Where do you see the main challenges in reaching financial scale through blended finance in sustainable agriculture and for agri-SMEs?

Financing agriculture – especially smallholder farmers – is inherently risky, and financial institutions and investors often look at this risk purely from a creditworthiness angle. Climate risk is rarely included in their risk assessments, which can result in agricultural credit risk being overestimated, especially when finance is required for investments that contribute to climate adaptation. Regulators should require the inclusion of climate risk in the analysis of the creditworthiness of each client in order for more finance to flow in the sector. Financial intermediaries should also be supported to build an internal track record to learn whether smallholder farmers that adopt improved sustainable measures are more creditworthy.

Blended finance structures in this sector are typically tailor-made to specific business models and often used to pilot new models that can then be replicated or scaled up through commercial capital. As such, these structures are often designed to be relatively small scale and to have a specific duration, which gives a sense that the landscape is made up of small pockets of funding. One approach to scaling up that shows promise involves commercial banks using blended finance to test investment models that they can then directly mainstream in their portfolios. One such example is the AGRI-3 Fund of Rabobank, in which the GEF funding helps de-risk a global portfolio of investments in sustainable agriculture through local financial intermediaries to improve their risk-return profiles.

What are the most exciting or promising areas of innovation in the use of finance for sustainable transitions in the sector, in your experience?

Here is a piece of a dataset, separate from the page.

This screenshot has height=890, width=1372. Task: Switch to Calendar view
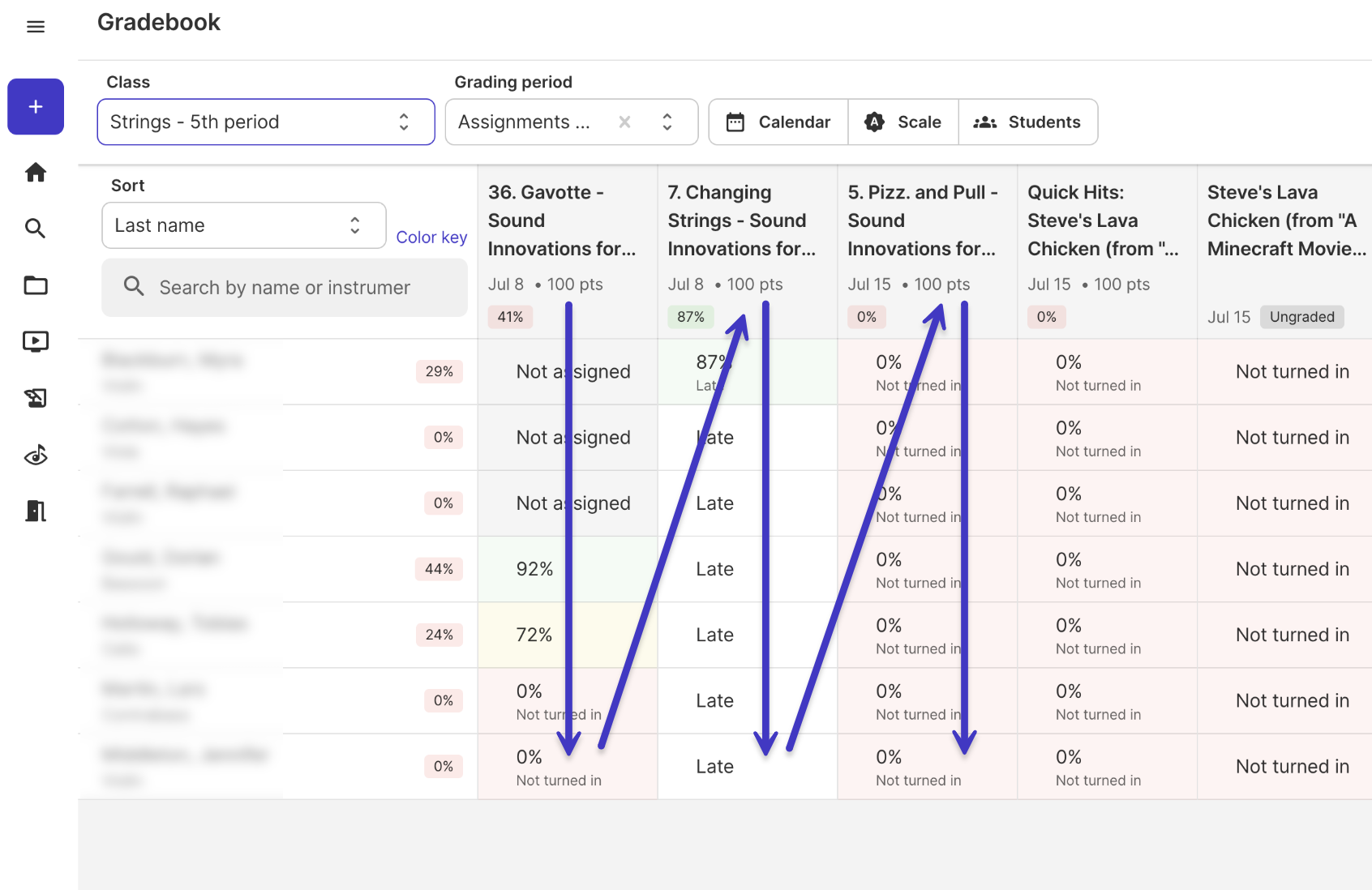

It is exciting to see big commercial banks looking at sustainable transitions more actively and establishing teams focused on biodiversity or sustainability, for example. We also believe that open-ended funds such as the Food Securities Fund are very innovative. The Fund will be listed on the stock exchange and remain as big as its shareholders invest into it, without reaching a financial closing. The Fund seeks to make partnerships with value chain partners like large corporations that want to source responsibly in their value chains but do not have the means to fully finance sustainable transitions. By co-investing in smallholder farmers through aggregators worldwide, with these corporations taking the first loss, the Fund will lead to longer-term sustainable transitions in agricultural value chains.


Avril Benchimol, Senior Financial Specialist, The Global Environment Facility

Avril leads the blended finance initiative at the Global Environment Facility. She has sixteen years of experience in capital markets and structured finance, both in investment banking and in multilateral institutions. At the GEF, she manages a blended finance portfolio of US$ 250 million in active projects. In 2011 she graduated with honors from the Masters of Science in Foreign Service at Georgetown University.